Bellman optimality equation for optimal value functions
- \(v_*(s) = \max_a q_*(s, a)\)
- \(q_*(s, a) = \mathcal{R}^a_s + \gamma \sum_{s'} \mathcal{P}^a_{ss'} v_*(s')\)
- \(v_*(s) = \max_a \mathcal{R}^a_s + \gamma \sum_{s'} \mathcal{P}^a_{ss'} v_*(s')\)
- \(q_*(s, a) = \mathcal{R}^a_s + \gamma \sum_{s'} \mathcal{P}^a_{ss'} \max_a q_*(s', a)\)
Solving the Bellman optimality equation
- Non-linear, so no closed-form solution in general.
- We can apply iterative solutions: value iteration, policy iteration, Q-learning, SARSA…
Partially Observable Markov Decision Processes (POMDPs)
A POMDP is a tuple \(\langle \mathcal{S}, \mathcal{A}, \mathcal{O}, \mathcal{P}, \mathcal{R}, \mathcal{Z}, \gamma \rangle\):
- Equivalent to MDP for \(\mathcal{S}, \mathcal{A}, \mathcal{P}, \mathcal{R}, \gamma\).
- \(\mathcal{O}\) is a finite set of observations.
- \(\mathcal{Z}\) is
an observation function.
- \(\mathcal{Z}^a_{s',o} = \mathbb{P}[O_{t+1} = o | S_{t+1} = s', A_t = a]\)
Belief states
- The history is \(H_t = O_1, R_1, A_1, O_2, ..., R_t\).

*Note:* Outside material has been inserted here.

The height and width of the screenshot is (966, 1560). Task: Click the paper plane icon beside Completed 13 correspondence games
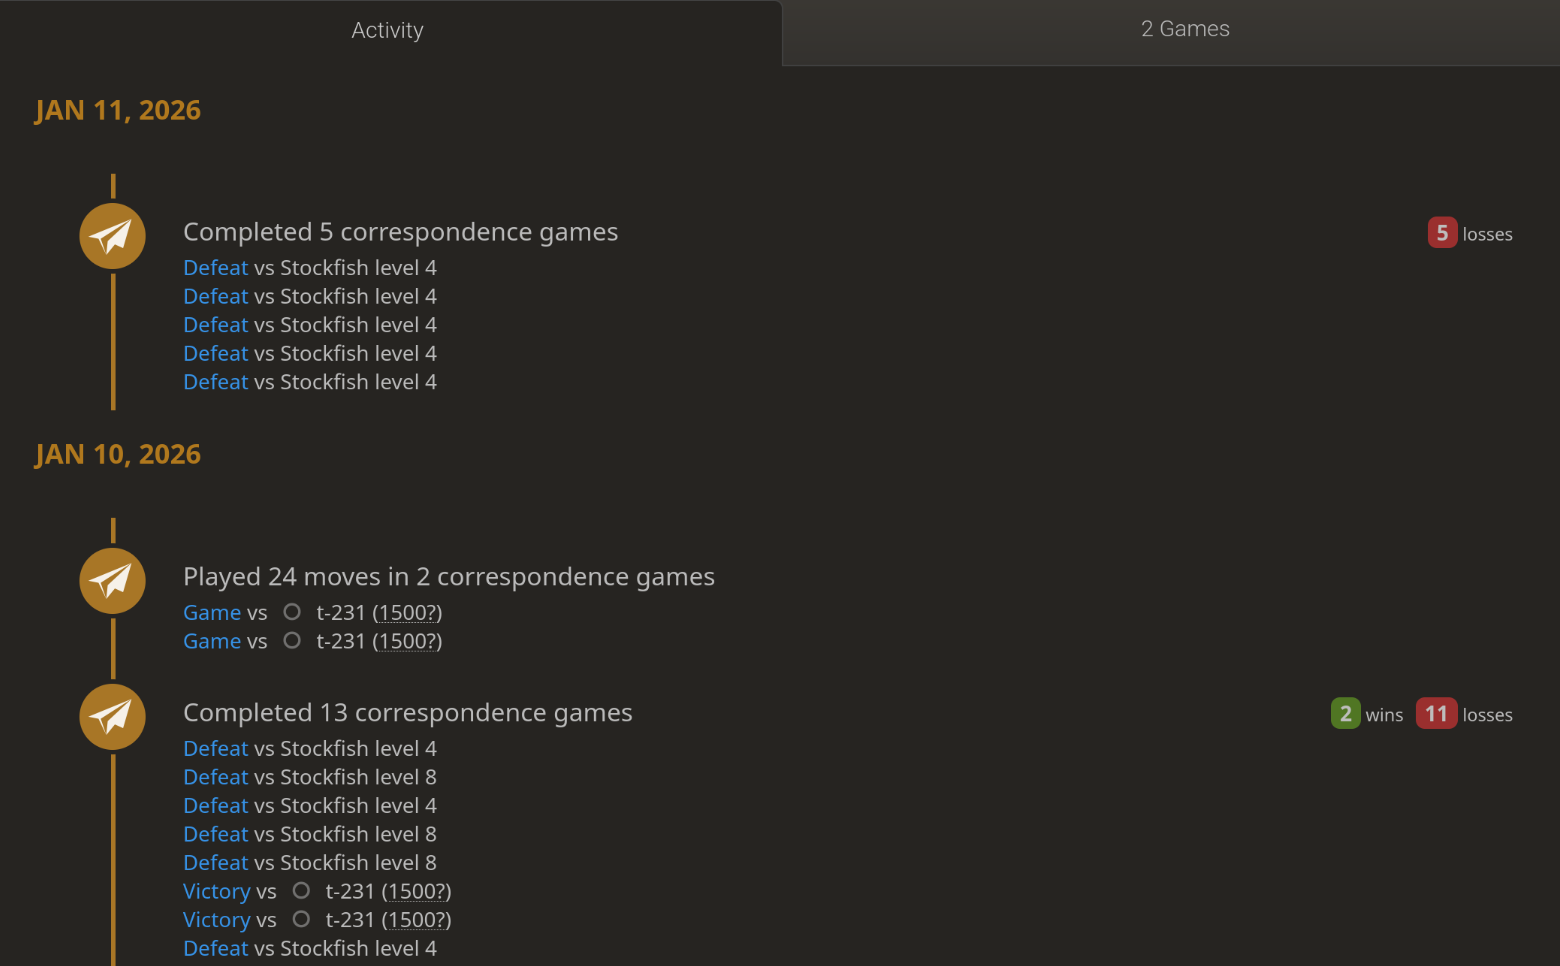113,717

- The belief state \(b(h)\) is a probability
distribution over states conditioned on \(h\):
- \(b(h) = \mathbb{P}[S_t | h]\)
Lecture 3: Planning by Dynamic Programming
Iterative policy evaluation
- Problem: Evaluate a policy \(\pi\).
- Solution: Iteratively apply Bellman equation.
- Method:
- At each iteration \(k + 1\).
- For all states \(s \in \mathcal{S}\).
- Update \(v_{k + 1}(s)\) using \(v_k(s')\), where \(s'\) is the successor state of \(s\).
- This uses synchronous backups.
- This is proven to converge.
\[ v_{k + 1} = \mathcal{R}^{\pi} + \gamma \mathcal{P}^{\pi} v_k \]
Policy iteration
Given a policy \(\pi\):
- Evaluate the policy using iterative policy evaluation.
- Improve the policy by acting greedily:
- \(\pi' = greedy(v_{\pi})\)
- \(\pi'(s) = argmax_a q_{\pi}(s, a)\)
- \(\pi'(s) = argmax_a \mathcal{R}^a_s + \gamma \sum_{s'} \mathcal{P}^a_{ss'} v_{\pi}(s')\)
Value iteration
Like policy iteration, but we update the value function (and thus the policy) every iteration. There is no explicit policy.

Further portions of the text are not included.